begin DATASET EXTRACT
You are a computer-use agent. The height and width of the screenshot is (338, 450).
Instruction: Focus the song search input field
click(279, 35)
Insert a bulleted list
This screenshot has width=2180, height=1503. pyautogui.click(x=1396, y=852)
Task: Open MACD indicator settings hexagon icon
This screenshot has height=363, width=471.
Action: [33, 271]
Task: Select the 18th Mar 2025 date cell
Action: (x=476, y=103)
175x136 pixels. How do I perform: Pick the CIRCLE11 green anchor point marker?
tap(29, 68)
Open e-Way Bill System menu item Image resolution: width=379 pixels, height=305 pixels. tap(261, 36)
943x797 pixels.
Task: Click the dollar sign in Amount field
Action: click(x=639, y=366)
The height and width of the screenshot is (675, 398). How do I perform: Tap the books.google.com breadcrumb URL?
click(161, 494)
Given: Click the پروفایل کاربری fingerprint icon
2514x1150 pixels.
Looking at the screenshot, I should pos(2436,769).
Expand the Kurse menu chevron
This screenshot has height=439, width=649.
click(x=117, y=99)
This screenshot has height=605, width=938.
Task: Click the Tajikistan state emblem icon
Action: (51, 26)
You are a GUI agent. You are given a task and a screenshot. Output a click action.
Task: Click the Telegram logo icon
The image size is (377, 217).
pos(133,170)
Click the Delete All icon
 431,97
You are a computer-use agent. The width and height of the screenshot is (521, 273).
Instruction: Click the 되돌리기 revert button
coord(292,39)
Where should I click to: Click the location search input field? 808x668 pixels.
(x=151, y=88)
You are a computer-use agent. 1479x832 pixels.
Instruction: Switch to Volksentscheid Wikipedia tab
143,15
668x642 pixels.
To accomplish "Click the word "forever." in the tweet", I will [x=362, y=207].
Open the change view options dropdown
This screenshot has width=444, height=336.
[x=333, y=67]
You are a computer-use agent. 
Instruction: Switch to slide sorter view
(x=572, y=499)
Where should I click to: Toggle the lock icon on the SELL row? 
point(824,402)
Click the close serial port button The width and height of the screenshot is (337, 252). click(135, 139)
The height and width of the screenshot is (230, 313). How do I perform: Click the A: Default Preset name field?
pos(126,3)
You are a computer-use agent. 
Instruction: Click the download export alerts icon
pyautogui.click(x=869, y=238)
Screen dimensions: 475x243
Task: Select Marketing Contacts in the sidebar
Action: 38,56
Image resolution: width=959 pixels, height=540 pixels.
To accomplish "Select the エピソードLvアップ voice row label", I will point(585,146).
end DATASET EXTRACT
== EXERCISE DETAILS ==
Set down the lines of the records above exactly as they appear, starting at the line containing "You are a GUI" and ending at the line containing "point(824,402)", with both of those lines included.

== TASK RESPONSE ==
You are a GUI agent. You are given a task and a screenshot. Output a click action.
Task: Click the Telegram logo icon
The image size is (377, 217).
pos(133,170)
Click the Delete All icon
 431,97
You are a computer-use agent. The width and height of the screenshot is (521, 273).
Instruction: Click the 되돌리기 revert button
coord(292,39)
Where should I click to: Click the location search input field? 808x668 pixels.
(x=151, y=88)
You are a computer-use agent. 1479x832 pixels.
Instruction: Switch to Volksentscheid Wikipedia tab
143,15
668x642 pixels.
To accomplish "Click the word "forever." in the tweet", I will [x=362, y=207].
Open the change view options dropdown
This screenshot has width=444, height=336.
[x=333, y=67]
You are a computer-use agent. 
Instruction: Switch to slide sorter view
(x=572, y=499)
Where should I click to: Toggle the lock icon on the SELL row? 
point(824,402)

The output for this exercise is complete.